* WHAT THIS TASK INVOLVES: The line containing "The width and height of the screenshot is (474, 253)." and every line after it through the end of the records: return those exactly, and nothing more.

*** Opening RECORD EXTRACTS ***

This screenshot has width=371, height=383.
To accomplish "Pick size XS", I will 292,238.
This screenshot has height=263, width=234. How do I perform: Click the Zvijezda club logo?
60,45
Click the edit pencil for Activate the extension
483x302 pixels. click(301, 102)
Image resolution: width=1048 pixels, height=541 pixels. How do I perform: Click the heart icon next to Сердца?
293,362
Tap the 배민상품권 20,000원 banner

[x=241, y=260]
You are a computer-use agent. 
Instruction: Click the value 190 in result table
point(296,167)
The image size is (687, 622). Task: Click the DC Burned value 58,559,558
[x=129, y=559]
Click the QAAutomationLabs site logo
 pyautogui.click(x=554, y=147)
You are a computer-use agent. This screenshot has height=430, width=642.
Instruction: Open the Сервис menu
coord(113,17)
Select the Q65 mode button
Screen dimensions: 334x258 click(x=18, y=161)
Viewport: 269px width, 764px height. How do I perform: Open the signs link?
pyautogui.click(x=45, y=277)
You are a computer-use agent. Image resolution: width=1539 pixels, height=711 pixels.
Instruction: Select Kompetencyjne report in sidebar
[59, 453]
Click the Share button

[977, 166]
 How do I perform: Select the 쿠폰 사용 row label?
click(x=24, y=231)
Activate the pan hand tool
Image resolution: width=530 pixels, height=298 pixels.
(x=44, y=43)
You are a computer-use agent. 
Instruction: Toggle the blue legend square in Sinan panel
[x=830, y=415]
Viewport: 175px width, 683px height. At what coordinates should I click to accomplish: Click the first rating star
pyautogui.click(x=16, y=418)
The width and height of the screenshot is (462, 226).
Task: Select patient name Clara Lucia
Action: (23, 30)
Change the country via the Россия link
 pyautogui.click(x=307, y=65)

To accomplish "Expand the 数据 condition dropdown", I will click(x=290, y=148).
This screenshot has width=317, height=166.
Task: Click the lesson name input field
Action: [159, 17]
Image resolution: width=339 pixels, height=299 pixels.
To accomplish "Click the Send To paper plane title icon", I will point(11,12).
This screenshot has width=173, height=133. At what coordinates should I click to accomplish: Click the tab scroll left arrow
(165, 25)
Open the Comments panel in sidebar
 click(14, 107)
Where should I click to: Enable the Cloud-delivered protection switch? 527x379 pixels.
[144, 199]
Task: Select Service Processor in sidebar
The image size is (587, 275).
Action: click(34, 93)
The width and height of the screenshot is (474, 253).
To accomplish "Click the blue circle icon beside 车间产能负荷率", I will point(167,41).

*** Closing RECORD EXTRACTS ***

* THE ANSWER:
The width and height of the screenshot is (474, 253).
To accomplish "Click the blue circle icon beside 车间产能负荷率", I will point(167,41).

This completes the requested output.